Я спорил. Пыла во мне было много. Пыл, это пиротехническое вещество, столь характерное для состояния человека, которое называется молодостью, заменяло во мне и умение широко мыслить, и способность по-настоящему понимать задачи искусства. Как молодой рапповец, я прежде всего старался распределить точки зрения по политическим полочкам — отношение к определенному виду литературы как к мотыльку для меня укладывалось удобнее всего на полке попутничества, и я в уме относил Тренева к этому разряду писателей. Сбивало только одно: что же этот человек делает здесь? Если он не собирается немедленно откликаться на злобу дня днепровского строительства, то зачем он приехал сюда и находится вместе с нами?! Да и он ли является автором «Любови Яровой», пьесы, которая, по моим тогдашним представлениям, только и могла быть написанной в самом горниле событий и притом как прямой и немедленный отклик на них?

Позже я понял смысл его взрослой рассудительности, казавшейся мне в то время старомодной.
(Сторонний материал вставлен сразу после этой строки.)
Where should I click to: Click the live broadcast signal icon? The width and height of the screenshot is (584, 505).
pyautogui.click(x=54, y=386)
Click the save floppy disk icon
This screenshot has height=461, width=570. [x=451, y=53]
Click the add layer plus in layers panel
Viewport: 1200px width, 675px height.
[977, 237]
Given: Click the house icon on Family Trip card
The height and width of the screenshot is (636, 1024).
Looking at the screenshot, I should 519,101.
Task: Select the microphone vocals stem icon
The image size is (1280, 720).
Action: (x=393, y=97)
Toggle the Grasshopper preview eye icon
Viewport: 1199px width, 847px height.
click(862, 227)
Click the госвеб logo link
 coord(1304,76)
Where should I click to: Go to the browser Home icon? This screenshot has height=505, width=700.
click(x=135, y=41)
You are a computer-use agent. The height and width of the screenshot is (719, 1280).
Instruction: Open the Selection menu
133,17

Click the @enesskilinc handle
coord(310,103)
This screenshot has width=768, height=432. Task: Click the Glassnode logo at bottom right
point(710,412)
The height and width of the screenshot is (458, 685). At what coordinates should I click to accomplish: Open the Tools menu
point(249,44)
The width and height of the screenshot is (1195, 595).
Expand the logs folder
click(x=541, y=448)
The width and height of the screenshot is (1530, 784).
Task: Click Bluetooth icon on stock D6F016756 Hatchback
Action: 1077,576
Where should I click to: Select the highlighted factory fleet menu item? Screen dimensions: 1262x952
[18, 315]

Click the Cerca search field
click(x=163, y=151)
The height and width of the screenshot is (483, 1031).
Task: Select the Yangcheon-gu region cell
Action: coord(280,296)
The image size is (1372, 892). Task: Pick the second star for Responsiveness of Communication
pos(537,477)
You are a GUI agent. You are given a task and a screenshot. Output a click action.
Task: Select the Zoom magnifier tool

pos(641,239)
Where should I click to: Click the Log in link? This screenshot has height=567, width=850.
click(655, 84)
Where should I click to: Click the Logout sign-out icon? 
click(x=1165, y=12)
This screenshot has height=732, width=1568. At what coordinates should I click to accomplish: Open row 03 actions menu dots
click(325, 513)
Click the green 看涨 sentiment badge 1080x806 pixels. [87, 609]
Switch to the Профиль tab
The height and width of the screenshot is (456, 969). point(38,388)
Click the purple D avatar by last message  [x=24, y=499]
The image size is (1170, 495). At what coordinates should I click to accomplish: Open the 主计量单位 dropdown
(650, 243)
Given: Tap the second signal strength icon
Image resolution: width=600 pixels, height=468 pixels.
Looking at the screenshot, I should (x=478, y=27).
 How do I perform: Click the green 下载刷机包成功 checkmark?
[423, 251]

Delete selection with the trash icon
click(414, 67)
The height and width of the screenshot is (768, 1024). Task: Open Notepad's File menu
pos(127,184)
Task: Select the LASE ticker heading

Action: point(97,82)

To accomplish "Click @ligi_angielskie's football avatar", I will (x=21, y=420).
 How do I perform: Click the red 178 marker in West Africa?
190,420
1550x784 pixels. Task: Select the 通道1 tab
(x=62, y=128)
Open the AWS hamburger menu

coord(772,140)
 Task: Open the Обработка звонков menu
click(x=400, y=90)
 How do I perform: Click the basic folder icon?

Как-то, отбирая стихи для своей первой книги избранных произведений, я вдруг обнаружил, что не могу поместить в ней почти ни одного стихотворения того времени, ибо, наколотые на тонкие стержни острейших событий, они оказались намертво прикрепленными к ним и поэтому разделили судьбу мотыльков, о которых говорил мне тогда Тренев.

Я знаю творчество его только как читатель и зритель и никогда не изучал его специально, как это делают литературоведы. Не знаю, всегда ли он подходил к проблемам искусства с критериями и убеждениями, свойственными ему в те времена. Быть может, в молодые годы и он совершал ошибки, подобные моим, и ему понадобилось много времени для того, чтобы укротить свой собственный юношеский пыл, редко способный уступать трезвой рассудительности. Ведь люди из поколения в поколение совершают одни и те же ошибки, и я себя часто утешаю этим обстоятельством, когда хочу понять, почему мне самому понадобились многие и многие годы для того, чтобы понять и согласиться с тем, к чему призывал Тренев там, на Днепрострое.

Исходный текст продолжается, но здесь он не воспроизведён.